▶ WORK TO COMPLETE: Go over the entries and report the lines where the word "horizontal" occurs.

▶ DATA IN THIS EXERCISE:
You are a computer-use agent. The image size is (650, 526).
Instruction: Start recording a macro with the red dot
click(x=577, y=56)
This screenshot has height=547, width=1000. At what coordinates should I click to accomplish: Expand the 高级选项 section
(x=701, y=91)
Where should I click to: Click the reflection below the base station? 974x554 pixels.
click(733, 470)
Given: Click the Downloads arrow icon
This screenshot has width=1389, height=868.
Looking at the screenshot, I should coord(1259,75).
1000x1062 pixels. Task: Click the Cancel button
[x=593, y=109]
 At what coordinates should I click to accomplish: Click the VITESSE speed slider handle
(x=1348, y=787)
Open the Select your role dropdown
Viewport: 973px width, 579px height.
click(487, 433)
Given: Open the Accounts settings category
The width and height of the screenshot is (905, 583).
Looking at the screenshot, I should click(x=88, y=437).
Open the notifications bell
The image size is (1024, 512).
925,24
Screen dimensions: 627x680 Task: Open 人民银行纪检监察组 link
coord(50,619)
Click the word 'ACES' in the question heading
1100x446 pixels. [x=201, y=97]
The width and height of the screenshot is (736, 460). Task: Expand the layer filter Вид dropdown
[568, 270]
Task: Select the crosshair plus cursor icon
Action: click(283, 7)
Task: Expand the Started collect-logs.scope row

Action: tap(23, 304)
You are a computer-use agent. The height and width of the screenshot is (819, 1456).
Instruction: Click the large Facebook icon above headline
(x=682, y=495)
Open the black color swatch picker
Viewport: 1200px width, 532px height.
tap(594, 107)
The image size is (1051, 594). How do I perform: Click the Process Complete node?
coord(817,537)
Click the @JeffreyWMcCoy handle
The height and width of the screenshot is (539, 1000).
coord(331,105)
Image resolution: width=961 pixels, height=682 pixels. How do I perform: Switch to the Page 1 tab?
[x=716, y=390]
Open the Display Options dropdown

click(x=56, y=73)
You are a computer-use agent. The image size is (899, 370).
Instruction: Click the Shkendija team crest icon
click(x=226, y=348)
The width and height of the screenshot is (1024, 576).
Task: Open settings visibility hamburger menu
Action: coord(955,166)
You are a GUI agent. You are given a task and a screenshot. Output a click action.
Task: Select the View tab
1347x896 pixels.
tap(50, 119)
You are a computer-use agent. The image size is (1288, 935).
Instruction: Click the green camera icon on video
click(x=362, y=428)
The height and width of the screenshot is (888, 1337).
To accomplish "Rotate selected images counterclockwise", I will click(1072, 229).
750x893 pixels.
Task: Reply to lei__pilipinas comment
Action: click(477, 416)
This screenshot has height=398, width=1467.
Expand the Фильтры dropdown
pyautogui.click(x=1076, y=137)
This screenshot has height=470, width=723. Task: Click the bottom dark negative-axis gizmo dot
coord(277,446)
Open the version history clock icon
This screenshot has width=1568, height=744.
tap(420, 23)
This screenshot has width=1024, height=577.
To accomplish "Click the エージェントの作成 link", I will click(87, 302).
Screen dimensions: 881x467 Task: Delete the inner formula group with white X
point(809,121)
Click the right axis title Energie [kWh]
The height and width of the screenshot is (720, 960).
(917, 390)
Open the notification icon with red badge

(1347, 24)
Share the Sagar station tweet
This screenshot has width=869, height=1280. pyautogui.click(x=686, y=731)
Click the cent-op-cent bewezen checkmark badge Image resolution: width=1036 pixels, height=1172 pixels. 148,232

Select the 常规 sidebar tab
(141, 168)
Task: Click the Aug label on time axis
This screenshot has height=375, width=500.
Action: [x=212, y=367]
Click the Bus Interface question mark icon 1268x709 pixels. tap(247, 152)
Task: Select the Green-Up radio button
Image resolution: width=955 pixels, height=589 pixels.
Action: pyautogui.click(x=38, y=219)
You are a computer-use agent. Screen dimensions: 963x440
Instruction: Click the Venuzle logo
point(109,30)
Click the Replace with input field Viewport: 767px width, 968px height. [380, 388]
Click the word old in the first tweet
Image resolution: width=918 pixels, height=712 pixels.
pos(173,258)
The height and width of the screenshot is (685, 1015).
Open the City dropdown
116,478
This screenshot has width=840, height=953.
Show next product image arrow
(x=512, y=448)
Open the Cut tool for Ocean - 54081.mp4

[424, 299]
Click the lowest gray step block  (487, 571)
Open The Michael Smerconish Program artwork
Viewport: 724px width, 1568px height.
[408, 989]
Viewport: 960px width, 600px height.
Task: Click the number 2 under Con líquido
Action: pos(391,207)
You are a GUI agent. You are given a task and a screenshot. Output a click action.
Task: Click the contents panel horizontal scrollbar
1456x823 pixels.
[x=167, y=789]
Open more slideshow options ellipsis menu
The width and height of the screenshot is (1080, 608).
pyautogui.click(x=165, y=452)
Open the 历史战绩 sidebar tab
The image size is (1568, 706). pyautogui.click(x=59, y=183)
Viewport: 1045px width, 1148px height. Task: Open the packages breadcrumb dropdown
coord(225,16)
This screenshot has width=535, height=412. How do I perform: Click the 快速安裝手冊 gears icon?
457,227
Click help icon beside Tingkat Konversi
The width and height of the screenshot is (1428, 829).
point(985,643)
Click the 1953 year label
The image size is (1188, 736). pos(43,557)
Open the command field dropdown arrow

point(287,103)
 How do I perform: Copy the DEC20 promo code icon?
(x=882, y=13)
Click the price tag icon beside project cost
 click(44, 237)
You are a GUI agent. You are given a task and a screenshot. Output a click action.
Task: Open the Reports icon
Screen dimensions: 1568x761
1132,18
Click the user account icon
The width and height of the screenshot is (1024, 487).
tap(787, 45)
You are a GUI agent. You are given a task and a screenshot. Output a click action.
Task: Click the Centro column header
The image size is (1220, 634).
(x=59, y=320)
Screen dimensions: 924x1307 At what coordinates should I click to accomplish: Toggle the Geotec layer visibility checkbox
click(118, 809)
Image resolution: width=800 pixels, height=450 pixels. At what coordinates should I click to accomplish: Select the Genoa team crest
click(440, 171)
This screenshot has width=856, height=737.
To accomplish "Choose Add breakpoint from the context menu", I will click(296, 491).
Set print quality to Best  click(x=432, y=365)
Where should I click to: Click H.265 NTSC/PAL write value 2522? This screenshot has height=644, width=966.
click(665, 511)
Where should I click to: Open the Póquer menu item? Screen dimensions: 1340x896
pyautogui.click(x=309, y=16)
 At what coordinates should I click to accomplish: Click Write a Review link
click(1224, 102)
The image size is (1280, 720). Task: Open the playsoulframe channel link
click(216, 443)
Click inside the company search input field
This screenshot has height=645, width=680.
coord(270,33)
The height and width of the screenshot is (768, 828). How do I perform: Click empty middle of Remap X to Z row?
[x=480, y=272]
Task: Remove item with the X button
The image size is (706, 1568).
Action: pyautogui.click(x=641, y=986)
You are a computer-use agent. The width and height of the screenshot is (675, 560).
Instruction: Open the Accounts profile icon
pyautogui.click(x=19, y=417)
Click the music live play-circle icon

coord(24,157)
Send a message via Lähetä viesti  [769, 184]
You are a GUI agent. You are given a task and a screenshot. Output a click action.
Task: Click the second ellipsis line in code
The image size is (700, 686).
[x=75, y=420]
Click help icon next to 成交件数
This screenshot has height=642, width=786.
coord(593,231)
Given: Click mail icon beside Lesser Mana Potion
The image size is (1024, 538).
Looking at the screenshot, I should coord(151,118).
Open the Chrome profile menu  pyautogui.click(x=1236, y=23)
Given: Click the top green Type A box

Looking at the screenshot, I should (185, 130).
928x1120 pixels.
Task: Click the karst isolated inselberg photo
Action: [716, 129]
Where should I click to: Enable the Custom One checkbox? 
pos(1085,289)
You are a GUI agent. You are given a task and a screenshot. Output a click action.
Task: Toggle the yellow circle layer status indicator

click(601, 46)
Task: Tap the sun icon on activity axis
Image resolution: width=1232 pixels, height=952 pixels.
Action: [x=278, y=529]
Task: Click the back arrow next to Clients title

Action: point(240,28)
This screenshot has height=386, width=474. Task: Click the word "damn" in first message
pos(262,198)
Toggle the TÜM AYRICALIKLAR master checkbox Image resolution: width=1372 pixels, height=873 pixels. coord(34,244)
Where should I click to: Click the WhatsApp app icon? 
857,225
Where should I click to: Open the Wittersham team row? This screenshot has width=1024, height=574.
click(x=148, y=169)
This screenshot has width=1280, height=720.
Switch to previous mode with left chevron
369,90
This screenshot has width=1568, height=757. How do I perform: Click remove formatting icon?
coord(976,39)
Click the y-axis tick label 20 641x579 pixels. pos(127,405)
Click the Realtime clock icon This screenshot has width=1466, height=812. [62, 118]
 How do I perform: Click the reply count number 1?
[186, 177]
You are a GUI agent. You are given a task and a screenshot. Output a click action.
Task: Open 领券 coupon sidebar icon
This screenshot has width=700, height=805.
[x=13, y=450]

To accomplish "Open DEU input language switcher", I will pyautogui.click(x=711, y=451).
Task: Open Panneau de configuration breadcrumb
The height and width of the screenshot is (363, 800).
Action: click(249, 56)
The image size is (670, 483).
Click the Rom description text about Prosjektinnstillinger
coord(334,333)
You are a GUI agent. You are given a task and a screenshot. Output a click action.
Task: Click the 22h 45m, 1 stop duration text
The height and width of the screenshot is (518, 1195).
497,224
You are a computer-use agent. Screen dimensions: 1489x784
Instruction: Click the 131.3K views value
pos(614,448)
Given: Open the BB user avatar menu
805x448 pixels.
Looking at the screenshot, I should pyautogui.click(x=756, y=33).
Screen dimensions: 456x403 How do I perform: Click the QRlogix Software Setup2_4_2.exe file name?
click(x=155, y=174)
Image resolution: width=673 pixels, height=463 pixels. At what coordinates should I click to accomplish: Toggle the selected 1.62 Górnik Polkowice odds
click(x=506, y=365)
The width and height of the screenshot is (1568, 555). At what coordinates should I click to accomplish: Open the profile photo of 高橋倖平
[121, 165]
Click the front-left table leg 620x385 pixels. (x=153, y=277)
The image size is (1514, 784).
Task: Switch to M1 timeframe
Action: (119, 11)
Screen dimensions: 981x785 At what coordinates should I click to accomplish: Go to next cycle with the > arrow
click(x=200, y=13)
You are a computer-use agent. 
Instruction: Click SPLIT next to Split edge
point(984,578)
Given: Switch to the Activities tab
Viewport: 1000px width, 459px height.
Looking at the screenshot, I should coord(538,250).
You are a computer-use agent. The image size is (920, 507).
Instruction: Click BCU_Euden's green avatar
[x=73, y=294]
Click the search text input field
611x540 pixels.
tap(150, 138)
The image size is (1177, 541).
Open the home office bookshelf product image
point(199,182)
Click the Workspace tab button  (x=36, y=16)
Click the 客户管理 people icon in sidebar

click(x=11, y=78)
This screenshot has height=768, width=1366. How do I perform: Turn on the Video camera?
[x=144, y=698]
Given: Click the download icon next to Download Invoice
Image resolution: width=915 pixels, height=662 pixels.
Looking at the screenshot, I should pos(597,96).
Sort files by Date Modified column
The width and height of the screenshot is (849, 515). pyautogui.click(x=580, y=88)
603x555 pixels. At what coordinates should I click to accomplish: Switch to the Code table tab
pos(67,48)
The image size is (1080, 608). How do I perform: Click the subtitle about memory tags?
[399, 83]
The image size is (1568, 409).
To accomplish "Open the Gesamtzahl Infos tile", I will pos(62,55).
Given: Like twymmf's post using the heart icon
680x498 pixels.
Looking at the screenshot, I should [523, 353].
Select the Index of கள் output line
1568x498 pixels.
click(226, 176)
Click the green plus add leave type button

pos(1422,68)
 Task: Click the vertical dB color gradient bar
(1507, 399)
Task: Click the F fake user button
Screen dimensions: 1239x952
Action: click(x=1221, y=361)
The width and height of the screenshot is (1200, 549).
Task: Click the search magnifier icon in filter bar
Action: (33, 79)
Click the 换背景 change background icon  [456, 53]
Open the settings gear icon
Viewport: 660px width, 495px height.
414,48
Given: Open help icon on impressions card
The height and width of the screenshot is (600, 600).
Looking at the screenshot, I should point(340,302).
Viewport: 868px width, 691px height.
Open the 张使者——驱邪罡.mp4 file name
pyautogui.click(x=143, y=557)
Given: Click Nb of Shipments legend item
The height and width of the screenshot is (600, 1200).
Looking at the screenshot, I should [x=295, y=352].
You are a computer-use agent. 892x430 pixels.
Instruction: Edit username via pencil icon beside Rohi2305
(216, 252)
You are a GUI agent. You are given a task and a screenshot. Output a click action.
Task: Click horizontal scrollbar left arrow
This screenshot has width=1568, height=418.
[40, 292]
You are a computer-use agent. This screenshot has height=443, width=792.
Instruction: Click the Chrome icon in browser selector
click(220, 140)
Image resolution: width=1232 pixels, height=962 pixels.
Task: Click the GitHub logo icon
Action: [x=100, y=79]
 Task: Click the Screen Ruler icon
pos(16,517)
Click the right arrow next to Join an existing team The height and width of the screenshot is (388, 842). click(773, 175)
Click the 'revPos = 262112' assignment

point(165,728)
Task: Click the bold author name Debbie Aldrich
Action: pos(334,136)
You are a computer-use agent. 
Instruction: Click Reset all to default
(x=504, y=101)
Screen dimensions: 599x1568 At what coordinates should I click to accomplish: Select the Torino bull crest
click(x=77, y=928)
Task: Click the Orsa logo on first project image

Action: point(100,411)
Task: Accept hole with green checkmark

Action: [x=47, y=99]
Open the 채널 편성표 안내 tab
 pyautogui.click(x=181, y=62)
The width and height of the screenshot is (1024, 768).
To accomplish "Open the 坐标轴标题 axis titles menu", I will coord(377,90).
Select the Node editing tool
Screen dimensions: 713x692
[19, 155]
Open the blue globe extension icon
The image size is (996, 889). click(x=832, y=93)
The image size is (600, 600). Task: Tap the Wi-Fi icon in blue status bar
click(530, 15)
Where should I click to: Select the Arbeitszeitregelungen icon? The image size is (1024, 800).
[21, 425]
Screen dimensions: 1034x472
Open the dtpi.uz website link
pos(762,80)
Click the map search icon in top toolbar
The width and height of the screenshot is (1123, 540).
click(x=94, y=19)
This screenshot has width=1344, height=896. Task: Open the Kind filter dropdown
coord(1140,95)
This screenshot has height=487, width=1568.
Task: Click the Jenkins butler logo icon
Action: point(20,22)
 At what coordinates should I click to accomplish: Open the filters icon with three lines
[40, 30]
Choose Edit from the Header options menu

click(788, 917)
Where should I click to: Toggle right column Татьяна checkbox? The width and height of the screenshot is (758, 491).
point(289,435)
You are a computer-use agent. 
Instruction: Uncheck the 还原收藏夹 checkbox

▶ OUTPUT OF THE EXERCISE:
Task: Click the contents panel horizontal scrollbar
Task: Click horizontal scrollbar left arrow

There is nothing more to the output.